> _FRAGMENTO SELECCIONADO_

· · · · ·

La escuela coránica para mujeres Jamia Hafsa, con capacidad para 4,000 estudiantes, y la contigua Mezquita Roja (Lal Masjid), forman parte de un desordenado laberinto de construcciones comunicadas entre sí y rodeadas por altos muros en un barrio residencial del centro de Islamabad.
El fotógrafo Alfredo Cáliz y yo entramos y entrevistamos a Abdul Rashid Ghazi. Ghazi y su hermano mayor, Abdul Aziz, eran célebres por representar la versión más extrema del islam, la punta de lanza contra el Gobierno pro-norteamericano del general Pervez Musharraf.
Abdul Aziz era el hombre de pensamiento, el líder espiritual de la madraza, el Maulana. Sus jutba (homilías) de los viernes reunían en torno a la mezquita a miles de radicales. Tras el rezo, se quemaban banderas estadounidenses y se lanzaban consignas contra Occidente. El Ejército rara vez intervenía. La mezquita siempre ha contado con la discreta protección de Mohammad Ejaz ul Haq, ministro de Asuntos Religiosos, hijo del dictador Zia ul Haq y amigo de la familia Ghazi.
Abdul Rashid había asumido, tras la muerte de su padre, el papel de hombre de acción de la familia, forjado en tres años de yihad contra los soviéticos en Afganistán. De aquellos tiempos, Ghazi conservaba su barba de un puño de longitud, como manda la tradición, una poderosa red internacional de contactos y la afición por las armas de fuego.

· · · · ·

> _ENTRADAS DE DATOS_
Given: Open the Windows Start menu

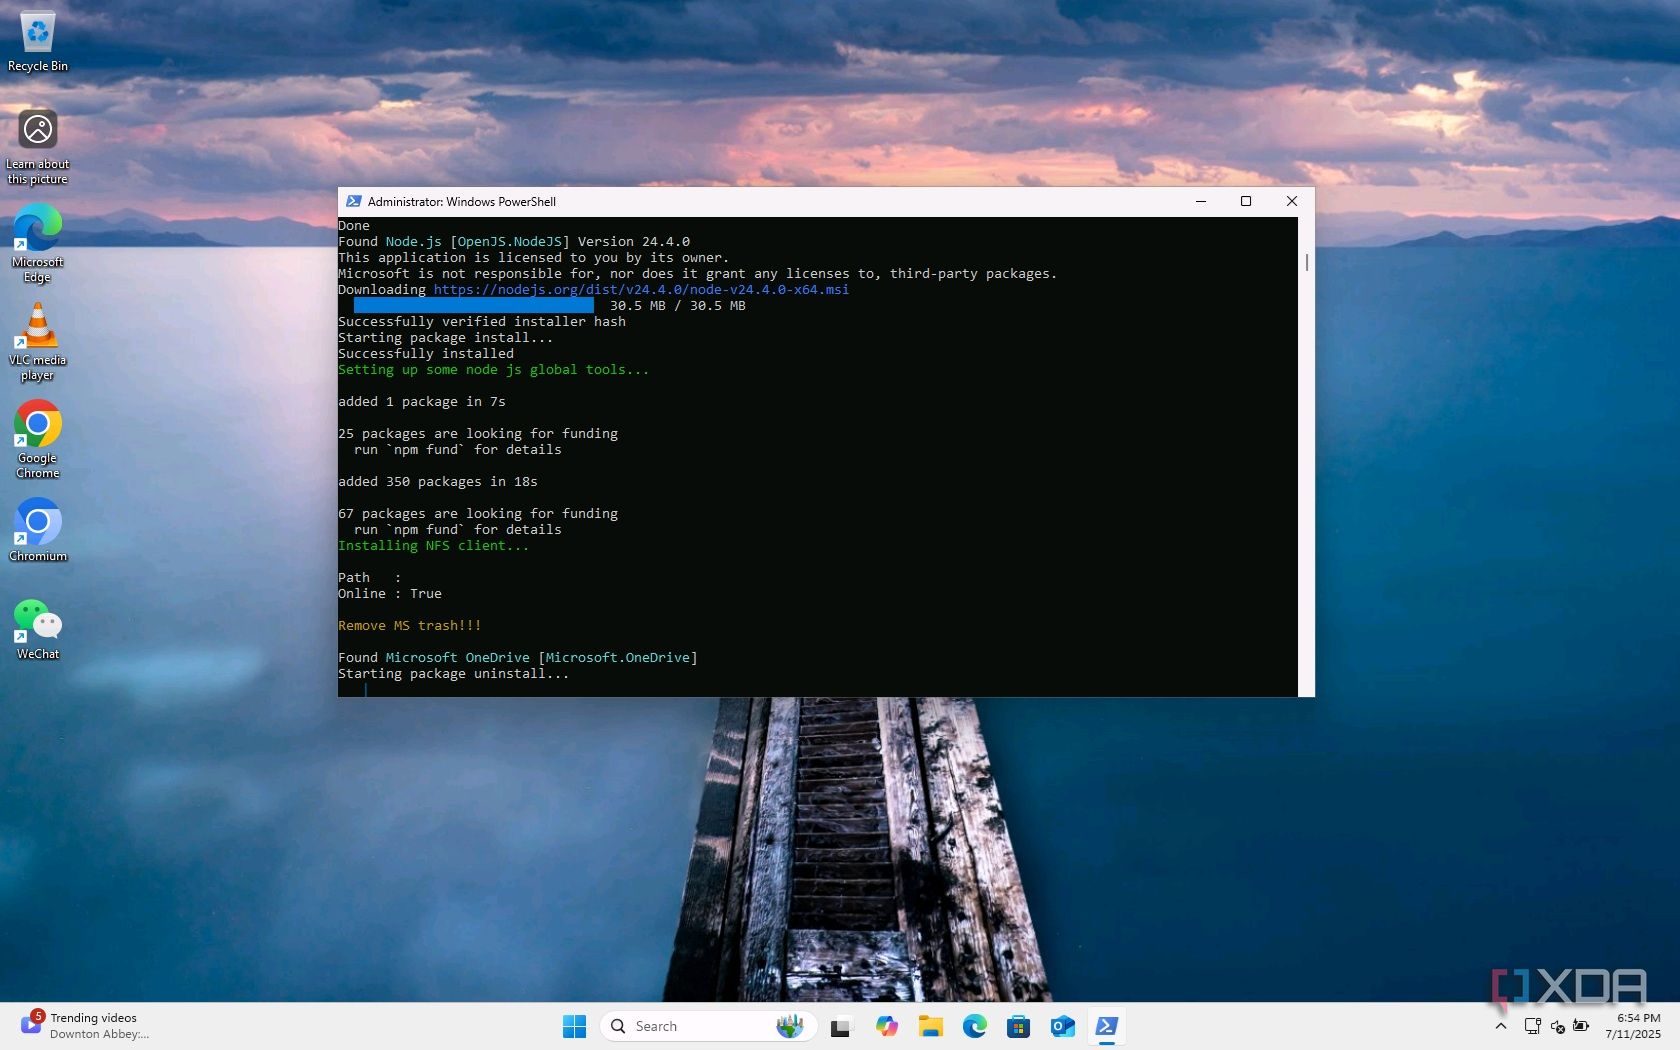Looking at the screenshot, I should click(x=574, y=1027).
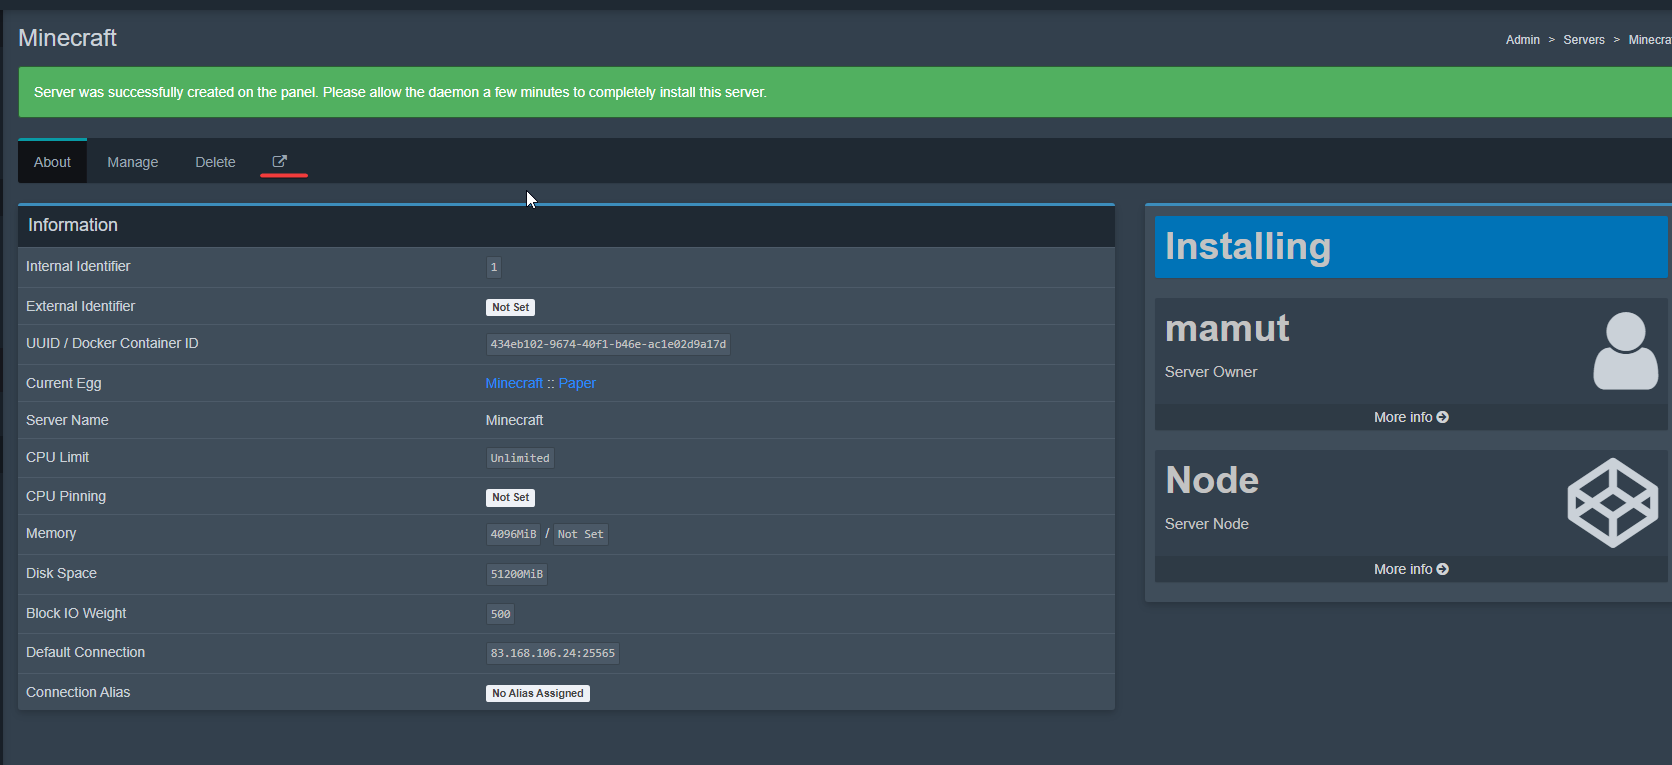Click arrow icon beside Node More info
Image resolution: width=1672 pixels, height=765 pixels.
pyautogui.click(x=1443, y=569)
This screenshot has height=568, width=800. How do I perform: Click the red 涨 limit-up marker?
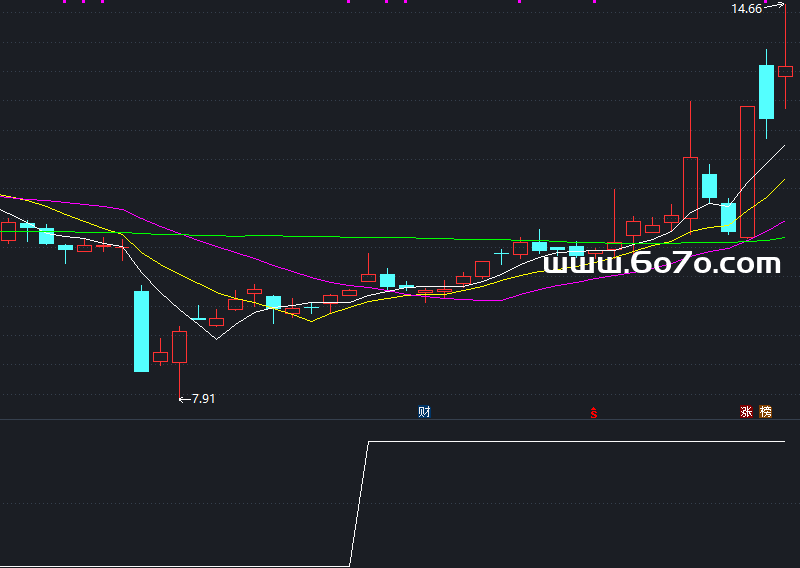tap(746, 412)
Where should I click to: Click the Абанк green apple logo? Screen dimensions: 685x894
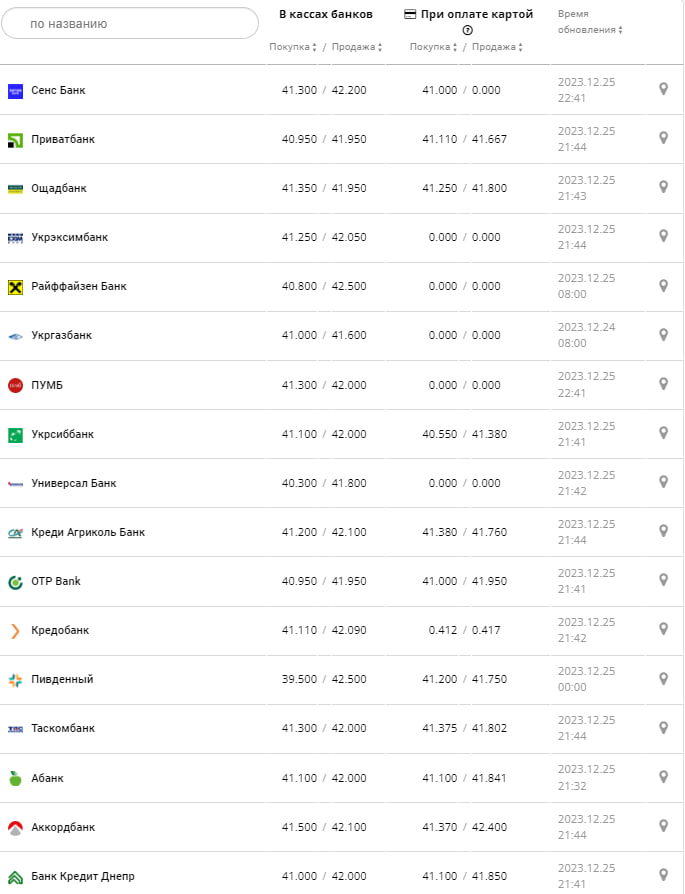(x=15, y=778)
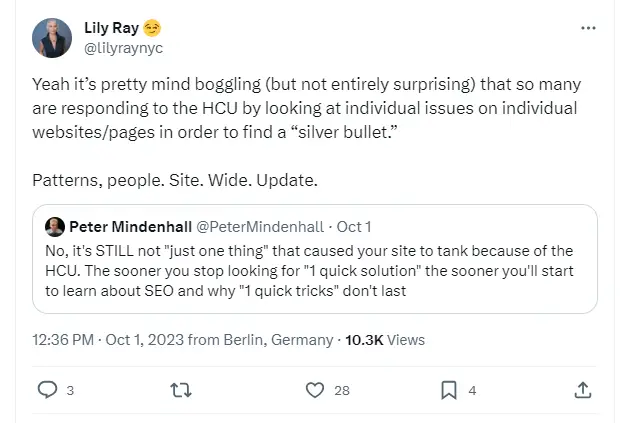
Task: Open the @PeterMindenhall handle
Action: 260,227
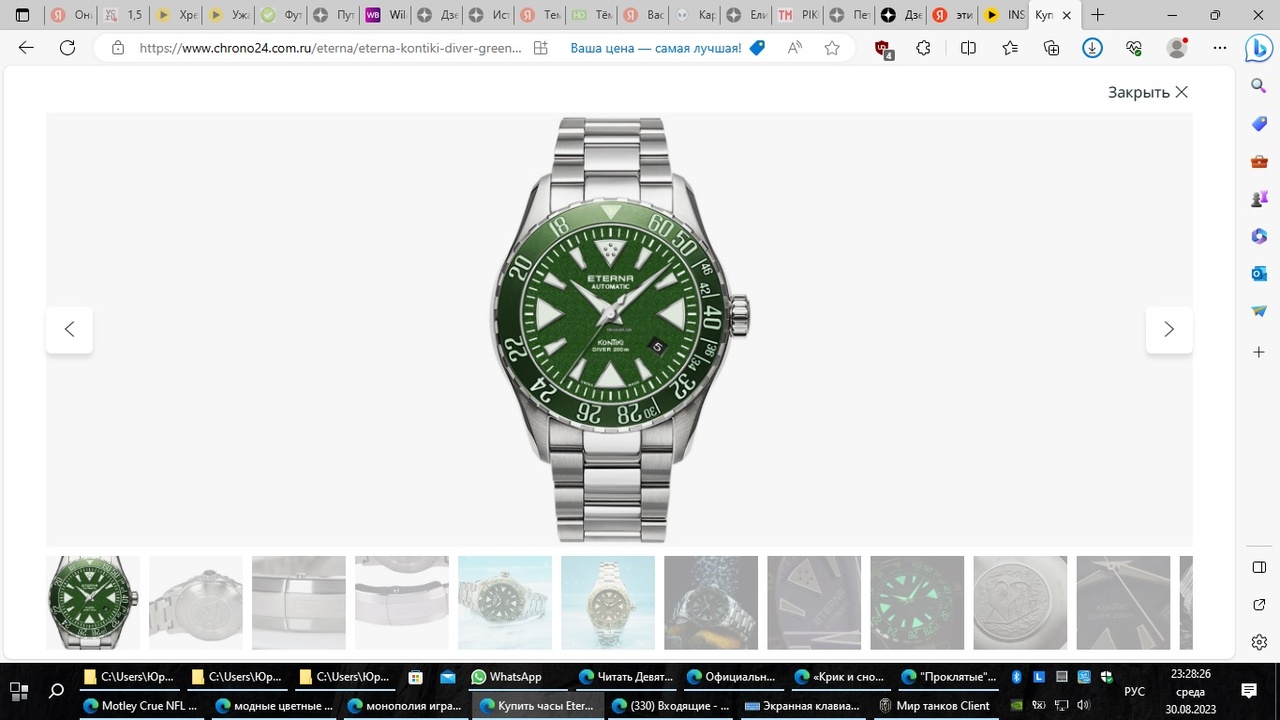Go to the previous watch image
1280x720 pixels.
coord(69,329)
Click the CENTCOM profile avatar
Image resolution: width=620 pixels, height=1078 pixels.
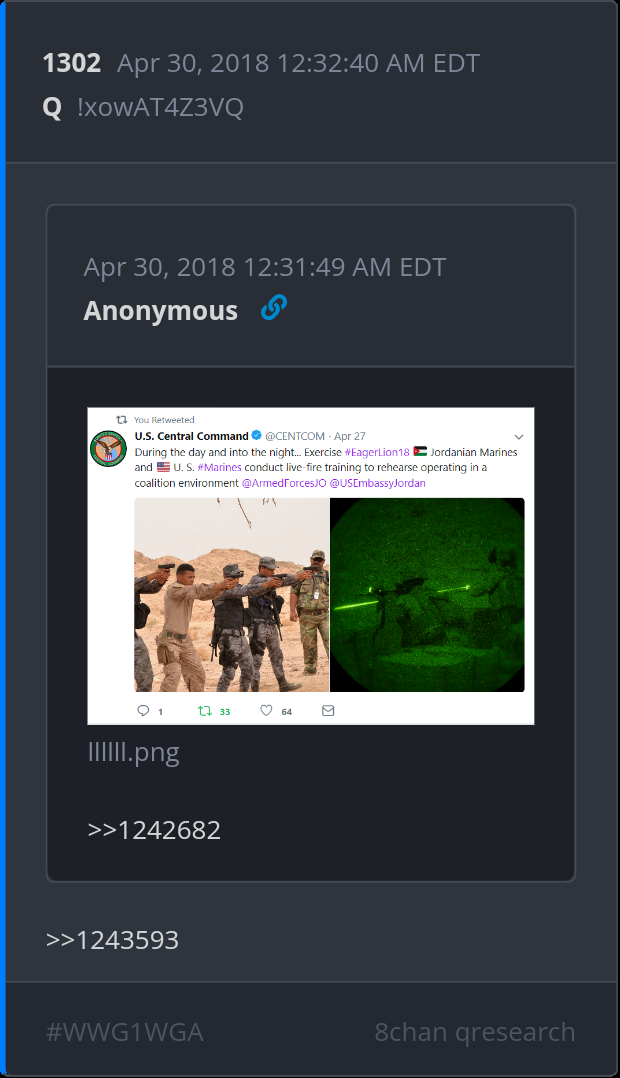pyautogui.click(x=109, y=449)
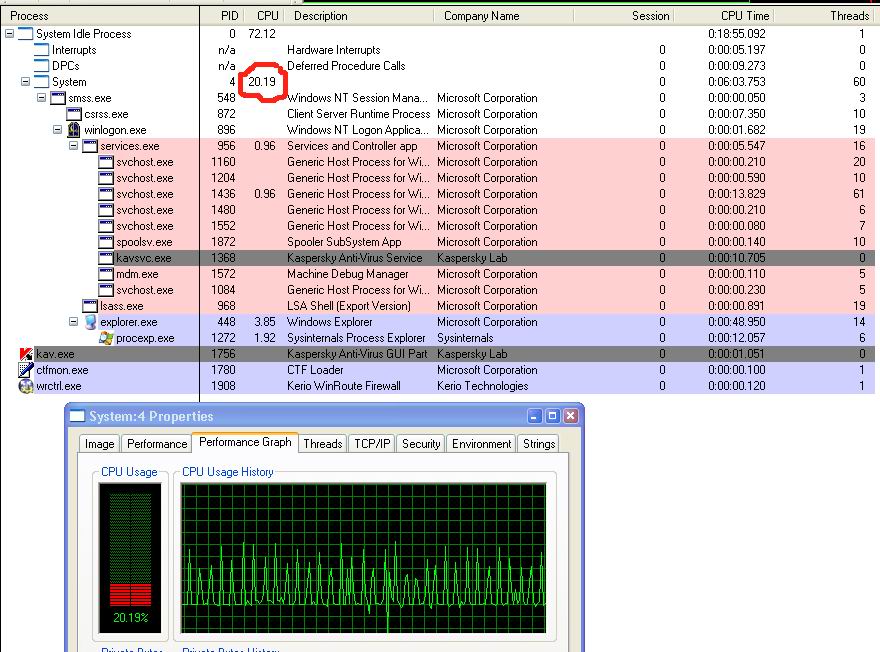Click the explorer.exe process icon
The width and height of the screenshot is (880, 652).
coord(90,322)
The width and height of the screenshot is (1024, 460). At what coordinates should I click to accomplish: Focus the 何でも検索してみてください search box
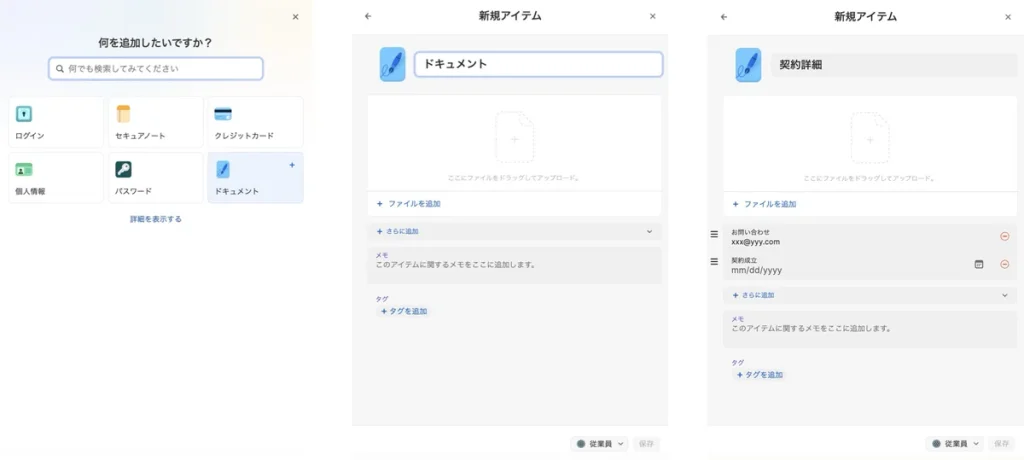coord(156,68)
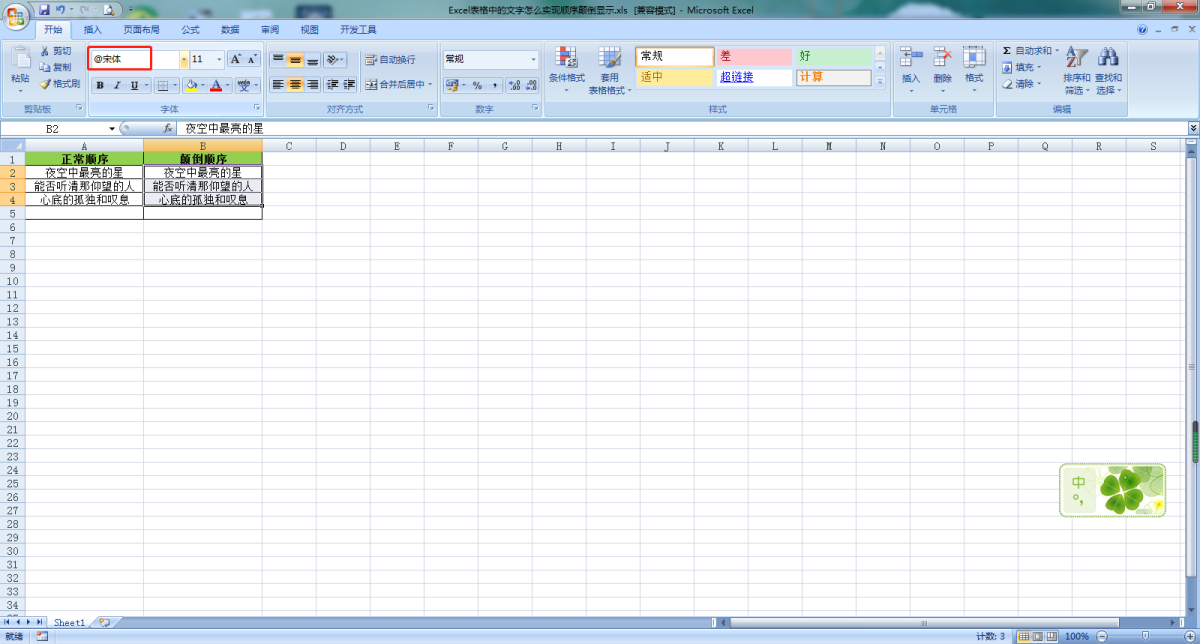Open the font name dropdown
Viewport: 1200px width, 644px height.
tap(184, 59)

· · · · ·

> _REQUISITOS DEL EJERCICIO_
Por favor, prosigue el fragmento sobre la Mezquita Roja y la madraza Jamia Hafsa de Islamabad a partir de su última oración.

> _RESULTADO OBTENIDO_
Sentado en el suelo en una pequeña estancia repleta de teléfonos, faxes y ordenadores ("no estamos en contra del progreso, como creen ustedes"), Ghazi, educado, con el tono mesurado y solemne del Profeta, ofreció té y comenzó su discurso. "El islam no es terrorismo ni armas. Nos concentramos en valores morales. En cosas que no deben cambiar, que se deben extender y no deben cambiar, como el respeto a la mujer. Ustedes, en Occidente, han perdido el respeto a las mujeres. Estamos a favor de que estudien, pero no que interaccionen con los varones". ¿Y cómo le da clase a las mujeres en la madraza? "Desde otra habitación con un micrófono", respondió.
La leyenda radical de la familia Ghazi proviene de su padre, Maulana Abdulá, que puso la primera piedra de la madraza Jamia Faridia en 1965, con sólo 200 estudiantes. En 40 años, la familia se ha hecho con unos 10.000 estudiantes, la mitad mujeres, distribuidos en sus distintos seminarios de Islamabad. Abdulá, un clérigo fiel seguidor de la escuela deobandi y natural de la provincia de la Frontera Noroeste, creció en fama en los años sesenta debido a sus discursos antioccidentales en los que exigía la aplicación en todo el país de la sharia (ley islámica).
En aquellos años no tuvo mucho éxito. Pakistán era un Estado de musulmanes, no un Estado musulmán. Sin embargo, tras el acceso al poder del general Zia ul Haq, en 1977, y su islamización a marchas forzadas de Pakistán, propiciado en parte por la CIA (el número de madrazas se multiplicaría en una década por 100), su amigo, el Maulana Abdulá, convertiría su madraza en una de las más poderosas del país después de la de Binori Town, en Karachi. Tras la invasión de Afganistán por el Ejército soviético, en 1979, comienzan a formar jóvenes novicios para luchar en ese país, además de convertirse en un banderín de enganche en Pakistán para militantes extranjeros ávidos de yihad. En esos años se forjaría una profunda amistad entre Abdulá y Osama Bin Laden.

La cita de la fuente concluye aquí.